## Provided passage

A: Varies; elderly people watch more TV; Nielsen counts
things like listening to the radio as you drive as time spent consuming media.
Q: there’s so much content on Netflix already—even drastically
reducing © wouldn’t change that.
Fagundes: if the appetite for content is so great then 10
hours stays the same. If people’s demand is for content, not for new content,
then you don’t get the result of decreased elite production.
A: doesn’t need to be complete or immediate to solve
overconsumption.
Q: is encouraging people to watch telenovelas from another
country/watch Who’s the Boss really a good idea? Isn’t it another imperializing move?
A: but Brazil didn’t colonize Iran—looking for all content
across the world. Appreciate the spirit, but right now © helps only the elite
of a poor country. Promotion of civil and gender equality has faltered; media
showing people living free lives seems like it might help.
Q: what if it only decreases the quality of content and not
the amount? With new tech people are willing to produce a lot of content, even
for 6 months of ©.

## Provided records
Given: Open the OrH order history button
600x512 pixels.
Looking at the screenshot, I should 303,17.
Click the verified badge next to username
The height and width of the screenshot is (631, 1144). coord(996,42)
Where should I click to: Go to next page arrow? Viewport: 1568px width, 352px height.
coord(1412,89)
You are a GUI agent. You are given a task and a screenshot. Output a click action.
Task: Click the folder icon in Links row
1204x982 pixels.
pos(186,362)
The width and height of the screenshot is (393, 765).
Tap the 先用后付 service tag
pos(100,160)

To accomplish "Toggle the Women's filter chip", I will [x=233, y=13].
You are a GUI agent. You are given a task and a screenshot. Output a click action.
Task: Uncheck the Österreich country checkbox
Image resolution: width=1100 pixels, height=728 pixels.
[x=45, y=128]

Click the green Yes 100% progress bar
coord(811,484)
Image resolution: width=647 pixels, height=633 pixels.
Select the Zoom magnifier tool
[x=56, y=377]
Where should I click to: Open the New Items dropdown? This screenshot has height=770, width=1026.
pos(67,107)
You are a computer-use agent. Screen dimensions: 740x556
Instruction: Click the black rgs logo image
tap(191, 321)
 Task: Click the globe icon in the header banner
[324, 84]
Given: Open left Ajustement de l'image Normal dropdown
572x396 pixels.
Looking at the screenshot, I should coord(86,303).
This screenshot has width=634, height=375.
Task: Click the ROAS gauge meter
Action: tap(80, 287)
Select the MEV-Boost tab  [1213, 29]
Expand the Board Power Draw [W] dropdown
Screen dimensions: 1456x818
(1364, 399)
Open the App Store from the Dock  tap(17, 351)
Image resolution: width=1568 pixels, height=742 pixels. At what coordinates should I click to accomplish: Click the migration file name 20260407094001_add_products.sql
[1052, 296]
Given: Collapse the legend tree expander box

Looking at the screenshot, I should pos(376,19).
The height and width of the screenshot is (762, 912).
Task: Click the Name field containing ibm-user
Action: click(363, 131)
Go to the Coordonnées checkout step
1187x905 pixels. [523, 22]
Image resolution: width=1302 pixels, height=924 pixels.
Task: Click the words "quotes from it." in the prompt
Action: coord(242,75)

## To do
- A) In the Q&A notes, what does Nielsen count as time spent consuming media?
- B) Please copy the listing word for word, from the line containing "The width and" through the end of the listing, both ends included.
The listing is unrelated to the Q&A notes.

## Exercise results
- A) Nielsen counts things like listening to the radio while driving.

- B)
The width and height of the screenshot is (393, 765).
Tap the 先用后付 service tag
pos(100,160)

To accomplish "Toggle the Women's filter chip", I will [x=233, y=13].
You are a GUI agent. You are given a task and a screenshot. Output a click action.
Task: Uncheck the Österreich country checkbox
Image resolution: width=1100 pixels, height=728 pixels.
[x=45, y=128]

Click the green Yes 100% progress bar
coord(811,484)
Image resolution: width=647 pixels, height=633 pixels.
Select the Zoom magnifier tool
[x=56, y=377]
Where should I click to: Open the New Items dropdown? This screenshot has height=770, width=1026.
pos(67,107)
You are a computer-use agent. Screen dimensions: 740x556
Instruction: Click the black rgs logo image
tap(191, 321)
 Task: Click the globe icon in the header banner
[324, 84]
Given: Open left Ajustement de l'image Normal dropdown
572x396 pixels.
Looking at the screenshot, I should coord(86,303).
This screenshot has width=634, height=375.
Task: Click the ROAS gauge meter
Action: tap(80, 287)
Select the MEV-Boost tab  [1213, 29]
Expand the Board Power Draw [W] dropdown
Screen dimensions: 1456x818
(1364, 399)
Open the App Store from the Dock  tap(17, 351)
Image resolution: width=1568 pixels, height=742 pixels. At what coordinates should I click to accomplish: Click the migration file name 20260407094001_add_products.sql
[1052, 296]
Given: Collapse the legend tree expander box

Looking at the screenshot, I should pos(376,19).
The height and width of the screenshot is (762, 912).
Task: Click the Name field containing ibm-user
Action: click(363, 131)
Go to the Coordonnées checkout step
1187x905 pixels. [523, 22]
Image resolution: width=1302 pixels, height=924 pixels.
Task: Click the words "quotes from it." in the prompt
Action: coord(242,75)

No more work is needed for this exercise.